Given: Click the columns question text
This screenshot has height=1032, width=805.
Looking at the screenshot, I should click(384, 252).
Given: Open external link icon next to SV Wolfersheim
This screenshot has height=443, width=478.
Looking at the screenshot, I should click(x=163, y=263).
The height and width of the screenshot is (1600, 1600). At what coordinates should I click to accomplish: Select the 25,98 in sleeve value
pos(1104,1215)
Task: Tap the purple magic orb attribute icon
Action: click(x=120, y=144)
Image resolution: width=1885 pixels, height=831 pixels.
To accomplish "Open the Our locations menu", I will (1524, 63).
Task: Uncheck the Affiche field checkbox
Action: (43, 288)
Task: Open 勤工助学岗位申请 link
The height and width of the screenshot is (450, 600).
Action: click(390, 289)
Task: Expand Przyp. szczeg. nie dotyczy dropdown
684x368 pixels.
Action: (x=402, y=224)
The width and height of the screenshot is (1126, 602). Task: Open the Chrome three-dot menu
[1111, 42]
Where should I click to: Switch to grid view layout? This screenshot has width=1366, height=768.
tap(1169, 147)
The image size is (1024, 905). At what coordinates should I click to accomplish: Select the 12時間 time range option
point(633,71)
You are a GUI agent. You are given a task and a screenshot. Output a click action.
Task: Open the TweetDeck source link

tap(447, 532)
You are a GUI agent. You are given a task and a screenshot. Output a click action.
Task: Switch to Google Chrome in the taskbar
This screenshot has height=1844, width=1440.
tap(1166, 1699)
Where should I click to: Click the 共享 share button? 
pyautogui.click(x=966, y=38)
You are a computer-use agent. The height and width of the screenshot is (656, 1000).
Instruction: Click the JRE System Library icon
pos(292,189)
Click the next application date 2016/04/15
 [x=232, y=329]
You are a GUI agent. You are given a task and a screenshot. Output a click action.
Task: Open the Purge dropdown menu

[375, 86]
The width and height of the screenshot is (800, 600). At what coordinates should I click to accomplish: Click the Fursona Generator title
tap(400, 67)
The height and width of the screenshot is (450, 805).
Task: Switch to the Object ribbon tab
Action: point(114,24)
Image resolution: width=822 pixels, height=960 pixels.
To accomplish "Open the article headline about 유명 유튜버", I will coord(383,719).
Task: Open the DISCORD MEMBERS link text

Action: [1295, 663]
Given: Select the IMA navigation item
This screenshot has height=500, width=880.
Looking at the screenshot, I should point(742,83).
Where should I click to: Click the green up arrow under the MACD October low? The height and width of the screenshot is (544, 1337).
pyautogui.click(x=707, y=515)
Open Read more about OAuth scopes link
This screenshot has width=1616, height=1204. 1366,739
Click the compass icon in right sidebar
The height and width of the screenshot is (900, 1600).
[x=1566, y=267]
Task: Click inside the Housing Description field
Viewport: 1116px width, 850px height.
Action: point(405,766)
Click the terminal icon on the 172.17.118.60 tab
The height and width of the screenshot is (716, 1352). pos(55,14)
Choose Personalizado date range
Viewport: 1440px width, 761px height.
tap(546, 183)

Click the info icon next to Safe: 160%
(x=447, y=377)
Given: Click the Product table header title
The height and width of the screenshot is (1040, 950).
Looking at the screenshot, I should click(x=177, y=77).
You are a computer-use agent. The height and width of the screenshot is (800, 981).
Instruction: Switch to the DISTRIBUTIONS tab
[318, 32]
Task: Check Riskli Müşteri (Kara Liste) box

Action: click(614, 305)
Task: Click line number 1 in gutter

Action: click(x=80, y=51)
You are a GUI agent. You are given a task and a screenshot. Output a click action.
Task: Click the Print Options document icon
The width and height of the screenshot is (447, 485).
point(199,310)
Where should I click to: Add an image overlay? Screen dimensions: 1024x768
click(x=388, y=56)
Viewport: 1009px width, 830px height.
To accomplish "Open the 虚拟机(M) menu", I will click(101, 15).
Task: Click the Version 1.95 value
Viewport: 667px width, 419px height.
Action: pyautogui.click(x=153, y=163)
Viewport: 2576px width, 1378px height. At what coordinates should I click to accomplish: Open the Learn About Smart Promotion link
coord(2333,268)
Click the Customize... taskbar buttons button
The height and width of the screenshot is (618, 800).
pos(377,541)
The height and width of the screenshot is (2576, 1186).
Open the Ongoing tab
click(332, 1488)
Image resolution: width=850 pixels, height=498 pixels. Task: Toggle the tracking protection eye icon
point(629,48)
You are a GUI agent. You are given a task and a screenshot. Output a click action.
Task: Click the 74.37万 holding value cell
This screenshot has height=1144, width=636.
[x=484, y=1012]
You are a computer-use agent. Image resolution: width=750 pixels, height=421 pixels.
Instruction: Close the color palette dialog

====================

Retype the records in full. Keep every line identical to the original.

__ANSWER__
Given: Click the columns question text
This screenshot has height=1032, width=805.
Looking at the screenshot, I should click(384, 252).
Given: Open external link icon next to SV Wolfersheim
This screenshot has height=443, width=478.
Looking at the screenshot, I should click(x=163, y=263).
The height and width of the screenshot is (1600, 1600). At what coordinates should I click to accomplish: Select the 25,98 in sleeve value
pos(1104,1215)
Task: Tap the purple magic orb attribute icon
Action: click(x=120, y=144)
Image resolution: width=1885 pixels, height=831 pixels.
To accomplish "Open the Our locations menu", I will (1524, 63).
Task: Uncheck the Affiche field checkbox
Action: (43, 288)
Task: Open 勤工助学岗位申请 link
The height and width of the screenshot is (450, 600).
Action: click(390, 289)
Task: Expand Przyp. szczeg. nie dotyczy dropdown
684x368 pixels.
Action: (x=402, y=224)
The width and height of the screenshot is (1126, 602). Task: Open the Chrome three-dot menu
[1111, 42]
Where should I click to: Switch to grid view layout? This screenshot has width=1366, height=768.
tap(1169, 147)
The image size is (1024, 905). At what coordinates should I click to accomplish: Select the 12時間 time range option
point(633,71)
You are a GUI agent. You are given a task and a screenshot. Output a click action.
Task: Open the TweetDeck source link

tap(447, 532)
You are a GUI agent. You are given a task and a screenshot. Output a click action.
Task: Switch to Google Chrome in the taskbar
This screenshot has height=1844, width=1440.
tap(1166, 1699)
Where should I click to: Click the 共享 share button? 
pyautogui.click(x=966, y=38)
You are a computer-use agent. The height and width of the screenshot is (656, 1000).
Instruction: Click the JRE System Library icon
pos(292,189)
Click the next application date 2016/04/15
 [x=232, y=329]
You are a GUI agent. You are given a task and a screenshot. Output a click action.
Task: Open the Purge dropdown menu

[375, 86]
The width and height of the screenshot is (800, 600). At what coordinates should I click to accomplish: Click the Fursona Generator title
tap(400, 67)
The height and width of the screenshot is (450, 805).
Task: Switch to the Object ribbon tab
Action: point(114,24)
Image resolution: width=822 pixels, height=960 pixels.
To accomplish "Open the article headline about 유명 유튜버", I will coord(383,719).
Task: Open the DISCORD MEMBERS link text

Action: [1295, 663]
Given: Select the IMA navigation item
This screenshot has height=500, width=880.
Looking at the screenshot, I should point(742,83).
Where should I click to: Click the green up arrow under the MACD October low? The height and width of the screenshot is (544, 1337).
pyautogui.click(x=707, y=515)
Open Read more about OAuth scopes link
This screenshot has width=1616, height=1204. 1366,739
Click the compass icon in right sidebar
The height and width of the screenshot is (900, 1600).
[x=1566, y=267]
Task: Click inside the Housing Description field
Viewport: 1116px width, 850px height.
Action: point(405,766)
Click the terminal icon on the 172.17.118.60 tab
The height and width of the screenshot is (716, 1352). pos(55,14)
Choose Personalizado date range
Viewport: 1440px width, 761px height.
tap(546, 183)

Click the info icon next to Safe: 160%
(x=447, y=377)
Given: Click the Product table header title
The height and width of the screenshot is (1040, 950).
Looking at the screenshot, I should click(x=177, y=77).
You are a computer-use agent. The height and width of the screenshot is (800, 981).
Instruction: Switch to the DISTRIBUTIONS tab
[318, 32]
Task: Check Riskli Müşteri (Kara Liste) box

Action: click(614, 305)
Task: Click line number 1 in gutter

Action: click(x=80, y=51)
You are a GUI agent. You are given a task and a screenshot. Output a click action.
Task: Click the Print Options document icon
The width and height of the screenshot is (447, 485).
point(199,310)
Where should I click to: Add an image overlay? Screen dimensions: 1024x768
click(x=388, y=56)
Viewport: 1009px width, 830px height.
To accomplish "Open the 虚拟机(M) menu", I will click(101, 15).
Task: Click the Version 1.95 value
Viewport: 667px width, 419px height.
Action: pyautogui.click(x=153, y=163)
Viewport: 2576px width, 1378px height. At what coordinates should I click to accomplish: Open the Learn About Smart Promotion link
coord(2333,268)
Click the Customize... taskbar buttons button
The height and width of the screenshot is (618, 800).
pos(377,541)
The height and width of the screenshot is (2576, 1186).
Open the Ongoing tab
click(332, 1488)
Image resolution: width=850 pixels, height=498 pixels. Task: Toggle the tracking protection eye icon
point(629,48)
You are a GUI agent. You are given a task and a screenshot. Output a click action.
Task: Click the 74.37万 holding value cell
This screenshot has height=1144, width=636.
[x=484, y=1012]
You are a computer-use agent. Image resolution: width=750 pixels, height=421 pixels.
Instruction: Close the color palette dialog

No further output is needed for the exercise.